Not “rendering in a Sound Transit planning deck” real. Not “sometime after the next delay” real. Real as in: board a Link train, cross the I-90 floating bridge, get off on the other side, and go about the rest of your day without negotiating with traffic on 520, I-90, Bellevue Way, Mercer, or whatever other regional asphalt car sewer ritual the day was threatening.
Sound Transit opened the Crosslake Connection on March 28, 2026, completing the 2 Line and connecting Redmond, Bellevue, Mercer Island, Judkins Park, downtown Seattle, and Lynnwood into one operating line. The agency notes that this brings the Link system to 63 miles and 50 stations.
That is a big system now. Not a theoretical one. Not a “starter line.” A real regional rail spine with two overlapping lines through the Seattle core.

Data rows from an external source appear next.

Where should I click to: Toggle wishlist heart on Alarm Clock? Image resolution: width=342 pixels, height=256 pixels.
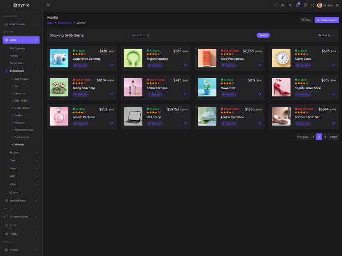(334, 65)
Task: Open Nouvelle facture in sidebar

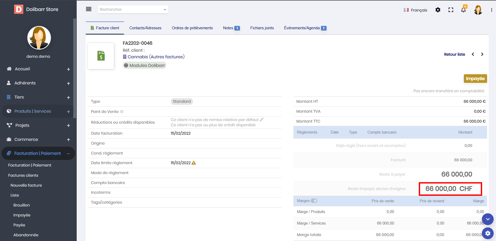Action: tap(26, 185)
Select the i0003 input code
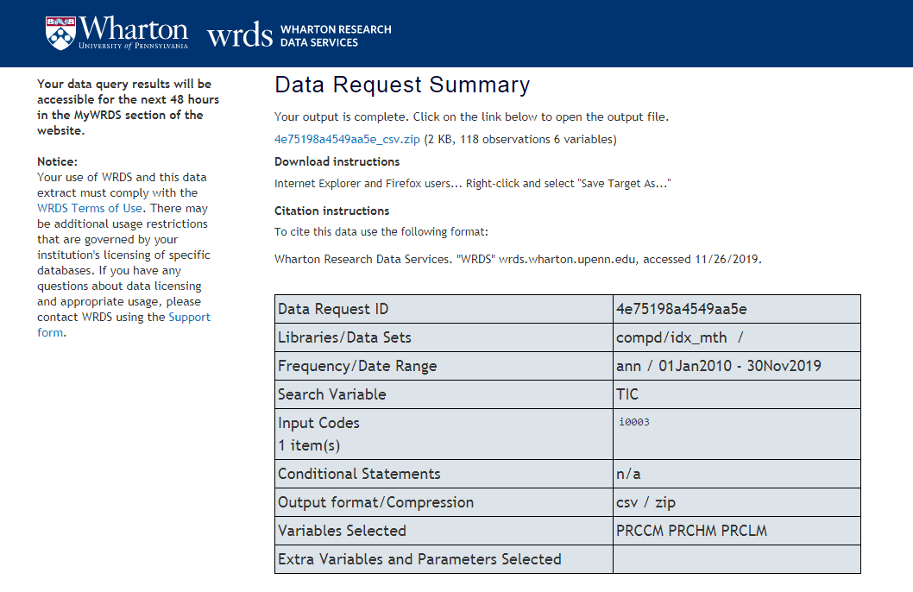This screenshot has width=913, height=592. coord(634,422)
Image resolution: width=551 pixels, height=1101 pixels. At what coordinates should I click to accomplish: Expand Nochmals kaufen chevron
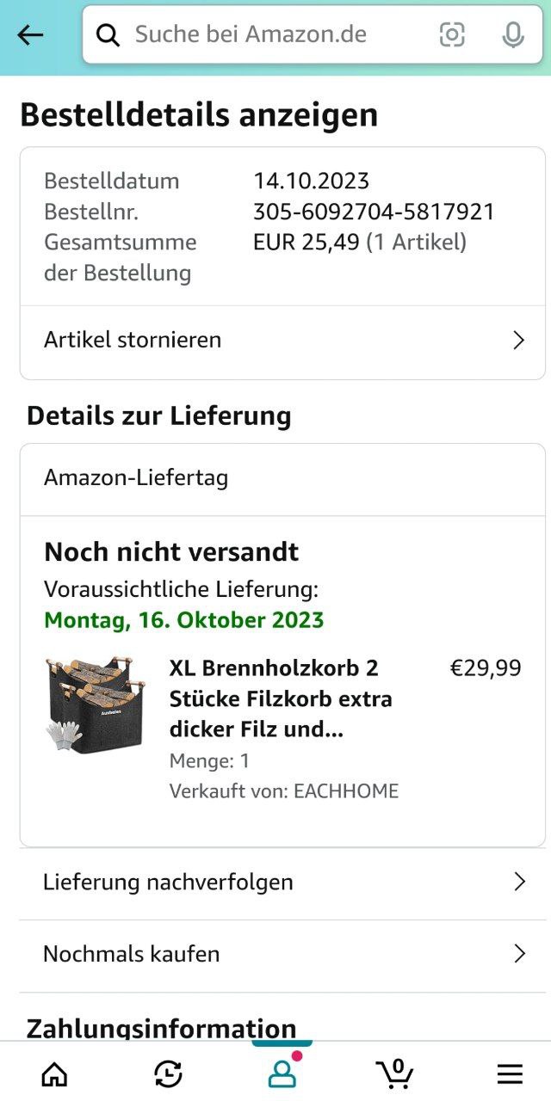(519, 954)
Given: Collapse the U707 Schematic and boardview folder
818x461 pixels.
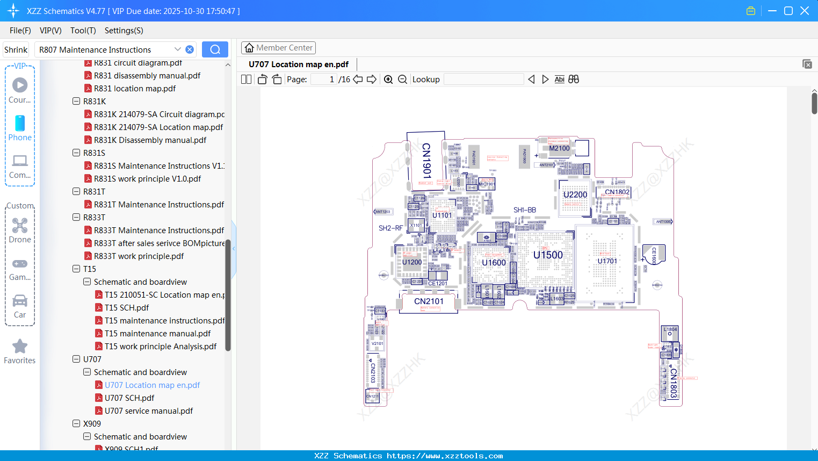Looking at the screenshot, I should pos(86,372).
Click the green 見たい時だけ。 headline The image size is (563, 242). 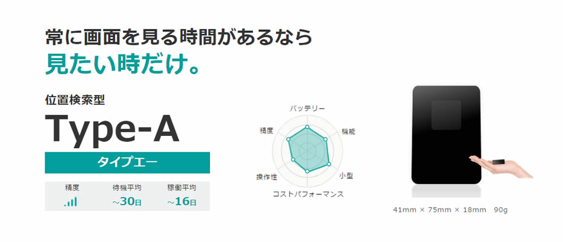tap(122, 64)
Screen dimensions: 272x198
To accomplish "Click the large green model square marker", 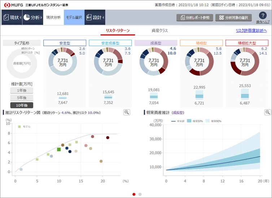I will [x=59, y=149].
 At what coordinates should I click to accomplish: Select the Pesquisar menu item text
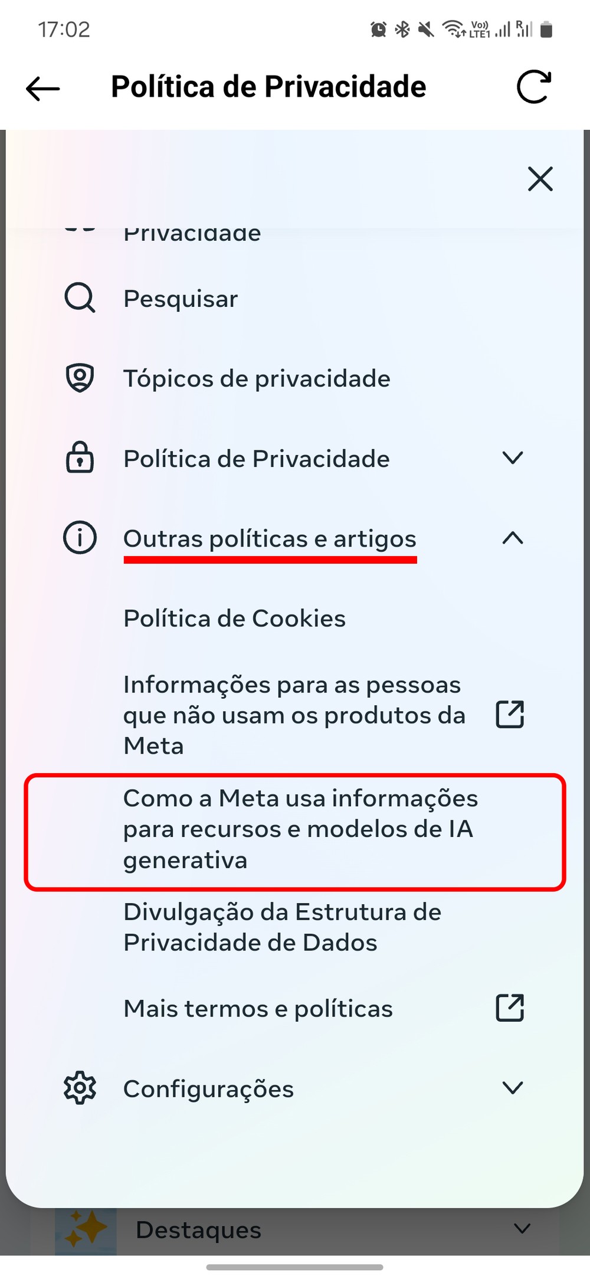coord(181,299)
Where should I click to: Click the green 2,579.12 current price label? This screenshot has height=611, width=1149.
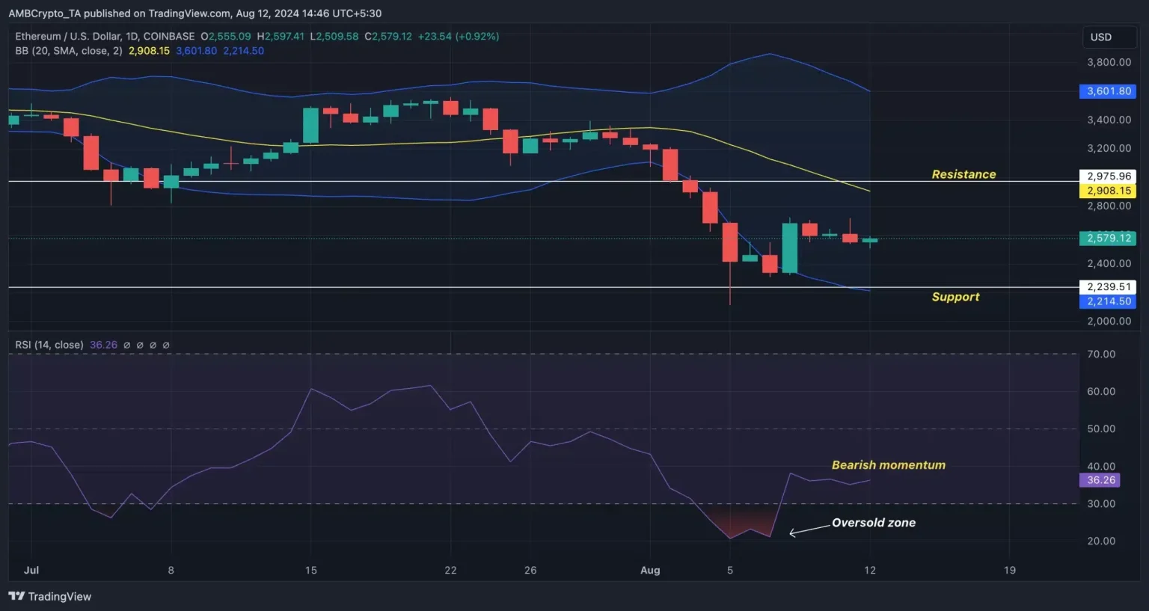tap(1108, 238)
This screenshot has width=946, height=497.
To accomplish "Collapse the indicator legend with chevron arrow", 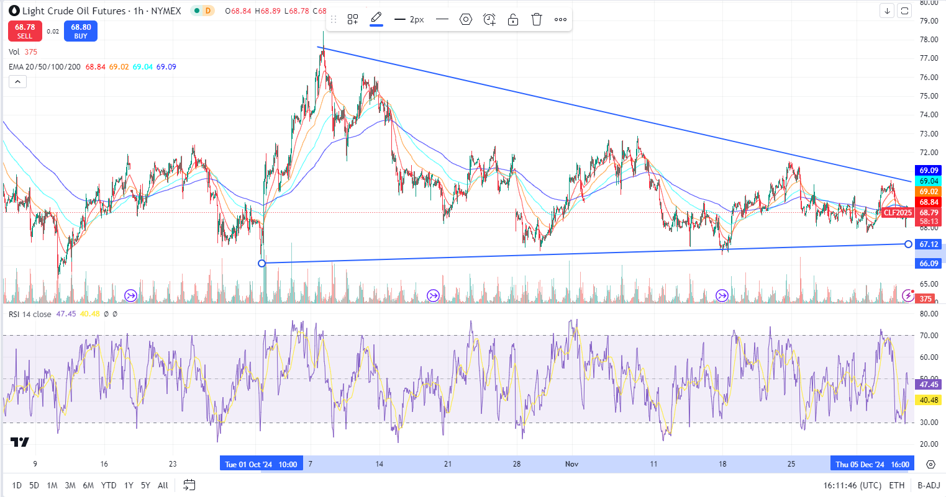I will (x=17, y=81).
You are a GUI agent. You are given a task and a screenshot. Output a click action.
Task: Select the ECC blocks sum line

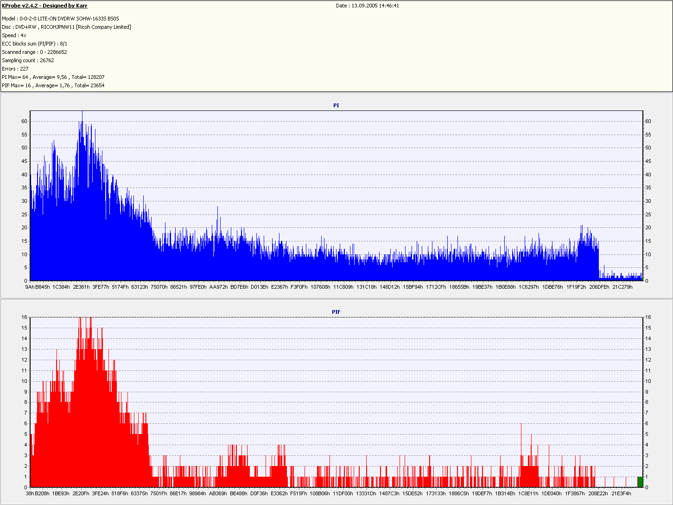tap(34, 44)
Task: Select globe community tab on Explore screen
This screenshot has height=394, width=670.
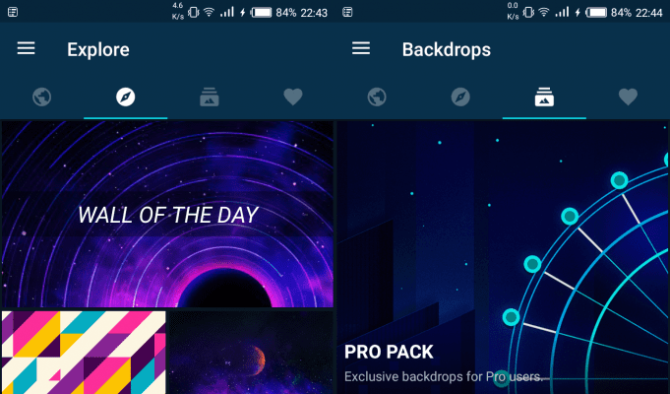Action: point(42,98)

And technically, the cross-lake segment is the interesting bit. This is light rail running across a floating bridge, in passenger service, over Lake Washington. That is not normal. That is not a thing most rail systems have to solve. It is the kind of civil and systems engineering problem that sounds like a dare.
The Alignment Is the Feature
The 2 Line’s new connection is just a handful of miles, but it changes the entire topology of the system and the key areas that the Link system connects is substantial. Bellevue for example is a city center and a surrounding population of about 150k people and then beyond that is Redmond, a city that has a population around 90k.
Before the cross-lake opening, the Eastside segment was useful but isolated. It was a nice rail line doing Eastside things, but operationally it was not yet part of the regional pattern most riders think about when they think “Link.” Once the I-90 segment opened, the line stopped being a segment and became a network connection.
The trip from Bellevue or Redmond to Seattle is now a rail trip, not a bus-to-traffic probability exercise. Mercer Island is no longer just a park-and-ride transfer geography. Judkins Park becomes a real rail access point for the Central District and I-90 corridor. International District/Chinatown becomes the key hinge where the 1 Line and 2 Line overlap and then split.
Sound Transit says peak service at the new stations runs about every eight minutes, with 10-15 minute service the rest of the day. Between Lynnwood City Center and International District/Chinatown, the 1 and 2 Lines interline for roughly 4-5 minute headways. That is the important operational detail. The cross-lake opening is not just a new branch. It adds frequency through the shared trunk.
The Floating Bridge Part Is Still Wild
The engineering problem here is not “put tracks on bridge, run train, enjoy lake views.”
Floating bridges move. They flex. They rise and fall. They respond to wind, water, traffic loading, temperature, and the general reality that Lake Washington is not a static CAD file. Rail, meanwhile, is not fond of sudden geometry changes. Steel wheels on steel rail want alignment, predictable tolerances, smooth transitions, and electrical systems that do not behave like someone built them during a team offsite.
That is why this segment took real systems integration work. Sound Transit spent 2025 moving from unpowered tow testing to powered testing, pre-revenue operations, simulated service, and then passenger service. That progression matters because rail openings are not just construction completion. They are operational proof. The train has to work as a vehicle, as part of the signaling system, as part of the power system, as part of the operator training regime, and as part of the daily schedule. Even when it seems simple – and that’s the aim – it really is much more complex than that!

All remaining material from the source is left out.